Gas Price Manipulation Jurisdiction:  The U.S. Court of Appeals for the District of Columbia Circuit vacated a $30 million fine levied by the FERC because only the CFTC has jurisdiction in Hunter v. FERC.  In short, FERC fined Hunter $30 million for manipulating natural gas futures contracts under the Energy Policy Act of 2005.  Hunter sought review, claiming that FERC lacked authority to fine him because the CFTC had exclusive jurisdiction over all commodity futures contracts transactions.

The CFTC has intervened in support of Hunter on this issue.  With two agencies taking conflicting positions on their respective jurisdictions, what is a court to do?  It defers to no one:

In refereeing this jurisdictional turf war, we cannot defer to either agency’s attempt to reconcile its statute with the other agency’s statute.  Because the “premise of Chevron deference is that Congress has delegated the administration of a particular statute to an executive branch agency, … we have never deferred where two competing governmental entities assert conflicting jurisdictional claims.”

As the court saw it, Hunter is reduced to two questions.  (1) Does the Commodity Exchange Act (CEA) cover manipulation of natural gas futures contracts?  (2) If it does, did Congress clearly and manifestly intend to impliedly repeal the application of the CEA when it enacted the Energy Policy Act of 2005?   Quick answers:  yes, and no.  Result:

Because manipulation of natural gas futures contracts falls within the CFTC’s exclusive jurisdiction and because nothing in the Energy Policy Act clearly and manifestly repeals the CFTC’s exclusive jurisdiction, we grant the petition for review.

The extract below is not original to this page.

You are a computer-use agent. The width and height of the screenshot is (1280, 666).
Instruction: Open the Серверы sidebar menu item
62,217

End to the $30 million fine – and whatever it cost two agencies and the petitioner to fight this battle before the court.  This is hardly the first time such turf wars have required judicial settlement and illustrates how independent agency self-interest can be costly and inefficient.

SCOTUS review would be highly unusual if only for practical reasons – the Solicitor General could not represent both warring parties (and neither has the authority or experience to proceed on their own).  This is precisely the kind of issue that a Solicitor General would settle – not litigate, if it landed there – and the D.C. Circuit has provided a clear answer.  Past attempts to circumvent the Solicitor General’s Office has been had ugly results.

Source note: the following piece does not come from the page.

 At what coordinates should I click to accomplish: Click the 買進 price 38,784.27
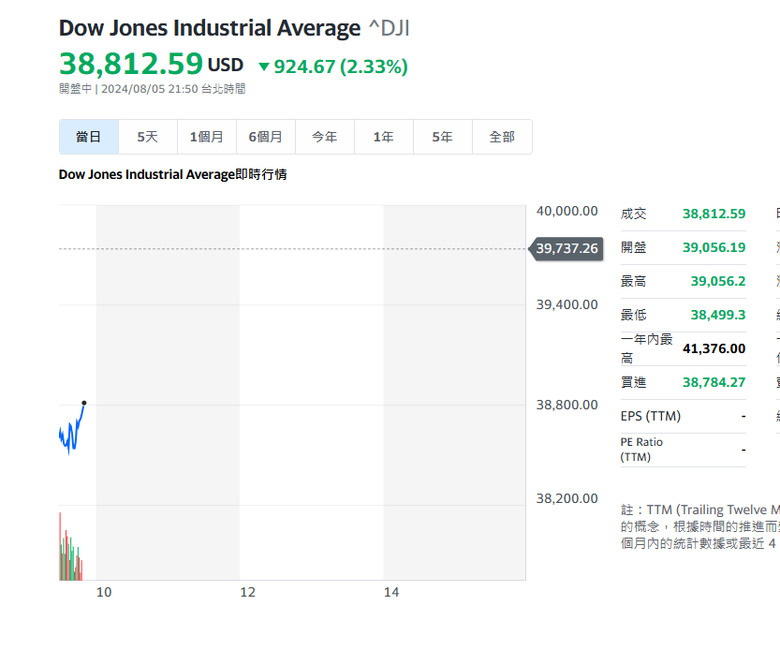click(x=714, y=382)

Inter-agency conflict can occur in the regulations as well – and even OMB will miss conflict mediations or arbitrations between Executive Branch agencies and no one mediates or arbitrates among the independent agencies.  Broad understanding of administrative law is the only hope of finding and resolving these issues efficiently.

Mandatory Meat Labeling:  The Department of Agriculture (DOA) published its proposed country of original labeling (or COOL) rules immediately drawing the ire of substantial parts of the agriculture industry.  Although DOA asserts that the proposed rule would only bring United States regulations into line with World Trade Organization agreements, the costs – particularly in U.S.–Canadian cross-border marketing – might be quite higher than advertised ($32m) and, if made effective, would be passed through to consumers (not so cool).  Comments are due April 11, 2013 – only a 30-day comment period, not consistent with Executive Order 13,653’s 60-day default.

OMB To and Fro:  Among the interesting transactions between OMB and the agencies:  OMB completed review of the Department of Homeland Security (DHS) Coast Guard (USCG) Transportation Worker Identification Credential (TWIC); Card Reader Requirements proposed rule “consistent with change” and received DHS’s submission of the Transportation Security Administration (TSA) Aircraft Repair Station Security final rule.  The Department of Commerce (DOC) National Oceanographic and Atmospheric Administration (NOAA) submitted a proposed renewal of Reduce the Threat of Ship Collisions with North Atlantic Right Whales regulations.  If gentle readers can find a relationship between all three rules, please advise.